**To do**
Once the pictures have been removed, repeat the remainder of the records exactly.

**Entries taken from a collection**
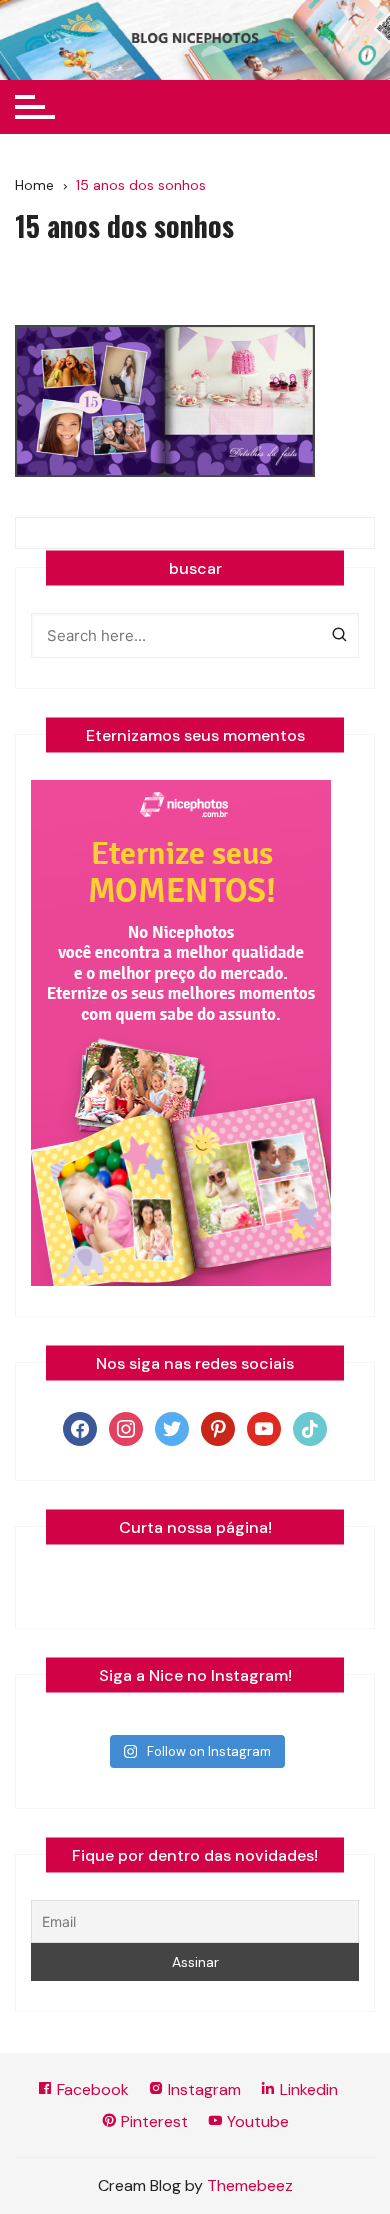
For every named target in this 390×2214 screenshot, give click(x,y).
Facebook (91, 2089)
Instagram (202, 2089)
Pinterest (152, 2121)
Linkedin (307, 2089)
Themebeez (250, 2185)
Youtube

**Solved exercise**
For every named target in this 390×2214 screenshot, give click(x,y).
Facebook (91, 2089)
Instagram (202, 2089)
Pinterest (152, 2121)
Linkedin (307, 2089)
Themebeez (250, 2185)
Youtube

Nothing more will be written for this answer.